Giulio Natta

Giulio Natta ( born February 26, 1903 in Imperia, † May 2, 1979 in Bergamo ) was an Italian chemist.

Life and work

Natta studied chemical engineering at the Milan Polytechnic, where he obtained his doctorate in 1927. From 1933 he was professor at the University of Pavia and Director of the Institute of General Chemistry for two years. In 1935 he took the Chair of Physical Chemistry at the University La Sapienza in Rome. Within a year he took over the Institute of Industrial Chemistry at the Polytechnic of Turin.

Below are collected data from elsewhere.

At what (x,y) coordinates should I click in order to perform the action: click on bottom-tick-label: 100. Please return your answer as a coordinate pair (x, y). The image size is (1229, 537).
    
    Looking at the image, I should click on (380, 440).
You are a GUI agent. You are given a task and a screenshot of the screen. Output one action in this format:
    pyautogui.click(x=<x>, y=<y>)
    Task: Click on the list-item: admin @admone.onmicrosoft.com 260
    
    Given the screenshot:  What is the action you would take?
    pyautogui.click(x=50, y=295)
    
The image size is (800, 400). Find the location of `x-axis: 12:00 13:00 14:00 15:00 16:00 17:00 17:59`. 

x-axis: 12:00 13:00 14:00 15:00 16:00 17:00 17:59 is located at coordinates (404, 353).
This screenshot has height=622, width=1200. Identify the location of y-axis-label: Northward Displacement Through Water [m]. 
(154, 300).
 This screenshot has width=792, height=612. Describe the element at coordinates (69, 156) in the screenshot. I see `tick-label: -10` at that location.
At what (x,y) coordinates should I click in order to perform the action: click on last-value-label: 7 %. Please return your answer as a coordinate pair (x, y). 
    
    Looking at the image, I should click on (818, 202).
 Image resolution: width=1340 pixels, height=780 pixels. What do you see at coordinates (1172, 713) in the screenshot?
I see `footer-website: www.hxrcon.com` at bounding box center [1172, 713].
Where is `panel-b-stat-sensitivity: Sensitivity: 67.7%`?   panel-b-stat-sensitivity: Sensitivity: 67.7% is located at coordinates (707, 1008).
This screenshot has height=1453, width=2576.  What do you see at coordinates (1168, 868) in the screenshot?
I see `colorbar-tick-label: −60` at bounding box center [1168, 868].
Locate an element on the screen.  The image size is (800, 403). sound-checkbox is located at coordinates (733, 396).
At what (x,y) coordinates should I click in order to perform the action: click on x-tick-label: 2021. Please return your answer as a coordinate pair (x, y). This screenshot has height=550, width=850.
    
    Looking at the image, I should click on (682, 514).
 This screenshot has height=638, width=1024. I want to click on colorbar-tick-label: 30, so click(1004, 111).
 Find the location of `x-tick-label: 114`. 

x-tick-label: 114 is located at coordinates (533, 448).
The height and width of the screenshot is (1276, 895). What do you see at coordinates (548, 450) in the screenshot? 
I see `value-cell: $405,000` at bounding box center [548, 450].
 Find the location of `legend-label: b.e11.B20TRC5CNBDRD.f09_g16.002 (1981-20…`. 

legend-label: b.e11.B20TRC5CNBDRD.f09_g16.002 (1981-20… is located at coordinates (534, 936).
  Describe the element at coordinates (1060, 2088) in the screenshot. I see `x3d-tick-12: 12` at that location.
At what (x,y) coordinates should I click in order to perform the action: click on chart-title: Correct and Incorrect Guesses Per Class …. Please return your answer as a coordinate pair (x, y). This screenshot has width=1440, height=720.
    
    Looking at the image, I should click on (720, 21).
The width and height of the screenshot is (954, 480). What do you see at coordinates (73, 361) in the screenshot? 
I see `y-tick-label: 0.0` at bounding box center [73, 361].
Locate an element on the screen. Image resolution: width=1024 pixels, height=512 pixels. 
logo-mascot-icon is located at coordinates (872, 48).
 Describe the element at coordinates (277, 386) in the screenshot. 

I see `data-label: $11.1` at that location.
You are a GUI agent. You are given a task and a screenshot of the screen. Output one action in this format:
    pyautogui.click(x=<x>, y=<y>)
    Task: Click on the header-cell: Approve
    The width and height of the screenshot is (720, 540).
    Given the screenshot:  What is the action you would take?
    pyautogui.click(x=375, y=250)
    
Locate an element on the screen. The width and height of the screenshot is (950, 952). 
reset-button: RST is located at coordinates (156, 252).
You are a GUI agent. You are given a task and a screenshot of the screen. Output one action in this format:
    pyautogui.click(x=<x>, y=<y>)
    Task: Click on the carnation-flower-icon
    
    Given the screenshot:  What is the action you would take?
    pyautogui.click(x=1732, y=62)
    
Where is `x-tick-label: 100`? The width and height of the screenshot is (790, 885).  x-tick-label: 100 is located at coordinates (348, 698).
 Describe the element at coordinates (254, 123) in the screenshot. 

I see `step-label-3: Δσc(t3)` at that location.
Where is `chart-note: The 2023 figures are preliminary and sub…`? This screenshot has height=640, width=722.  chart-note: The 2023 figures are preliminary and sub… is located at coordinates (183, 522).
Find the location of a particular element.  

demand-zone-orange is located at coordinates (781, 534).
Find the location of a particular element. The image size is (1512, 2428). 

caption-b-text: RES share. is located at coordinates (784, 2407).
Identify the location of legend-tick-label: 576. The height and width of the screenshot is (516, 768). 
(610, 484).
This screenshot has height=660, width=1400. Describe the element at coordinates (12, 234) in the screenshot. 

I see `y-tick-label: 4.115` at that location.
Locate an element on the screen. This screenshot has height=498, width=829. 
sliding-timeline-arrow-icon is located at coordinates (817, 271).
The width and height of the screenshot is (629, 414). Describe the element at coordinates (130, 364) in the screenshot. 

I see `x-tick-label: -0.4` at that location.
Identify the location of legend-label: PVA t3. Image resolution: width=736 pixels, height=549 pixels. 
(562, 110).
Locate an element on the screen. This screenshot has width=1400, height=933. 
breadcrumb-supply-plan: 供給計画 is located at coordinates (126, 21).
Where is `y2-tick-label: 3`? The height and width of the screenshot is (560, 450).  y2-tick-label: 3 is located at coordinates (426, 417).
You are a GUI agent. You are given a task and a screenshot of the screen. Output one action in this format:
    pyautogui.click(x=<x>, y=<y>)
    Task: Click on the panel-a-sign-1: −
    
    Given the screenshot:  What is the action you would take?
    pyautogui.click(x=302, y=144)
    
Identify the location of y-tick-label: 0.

He worked at that time in various fields of chemistry. So he examined the properties of plastics by means of X-ray and electron diffraction, led by kinetic studies of methanol synthesis and began the manufacture of synthetic rubber. Furthermore, he examined the polymerization of olefins, he ( with them all side chains are regularly distributed in a plane ) discovered the stereospecific polymerization of olefins and Ethinverbindungen as well as the asymmetric synthesis of optically active polymers, for which he with Karl Ziegler in 1963 the Nobel Prize for chemistry received.

The Ziegler- Natta catalysts are named after these Nobel Prize winners. Are metal complex catalysts in the reduction of certain transition metal compounds (such as titanium (III ) chloride ) are formed, and force the stereospecific polymerization of olefins at atmospheric pressure with suitable organometallic compounds (such as diethylaluminum chloride ).